■ WHAT THIS TASK INVOLVES
Within the records below, find each line with the word "computer" and copy it out.

■ DATA EXTRACTS
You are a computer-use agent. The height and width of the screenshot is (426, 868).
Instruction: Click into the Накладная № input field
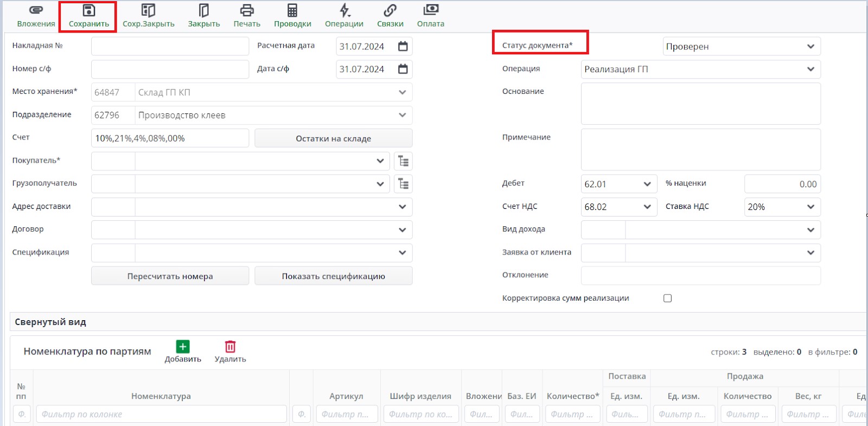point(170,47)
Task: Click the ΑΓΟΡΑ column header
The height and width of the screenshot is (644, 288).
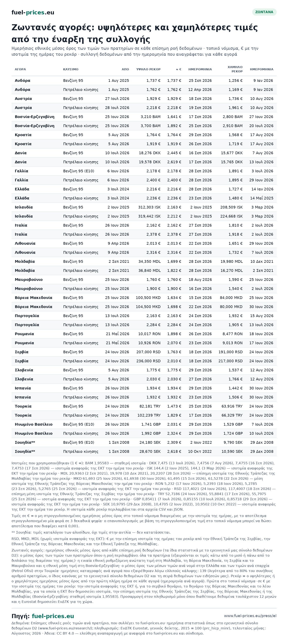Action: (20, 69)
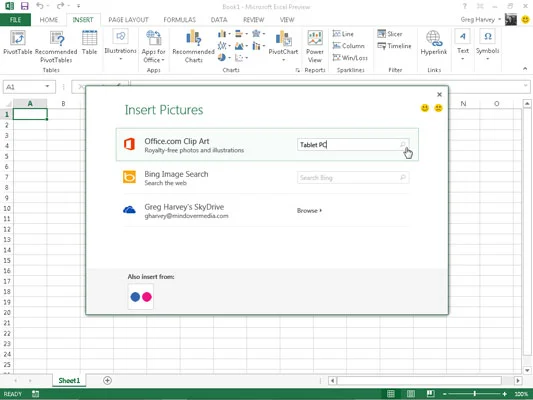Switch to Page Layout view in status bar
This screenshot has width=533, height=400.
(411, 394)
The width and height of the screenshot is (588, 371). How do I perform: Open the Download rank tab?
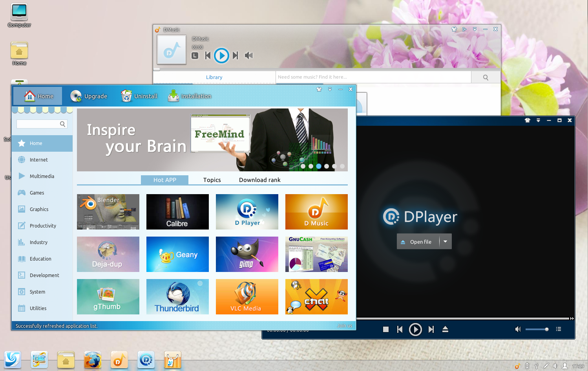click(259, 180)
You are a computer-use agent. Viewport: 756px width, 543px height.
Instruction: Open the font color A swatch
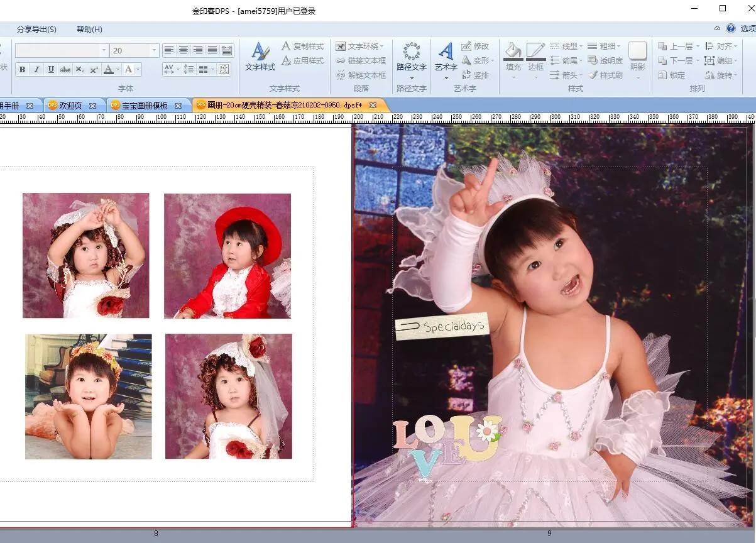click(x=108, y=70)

■ RESPONSE AREA
You are a computer-use agent. The height and width of the screenshot is (426, 868).
You are a computer-use agent. Viewport: 756px width, 543px height.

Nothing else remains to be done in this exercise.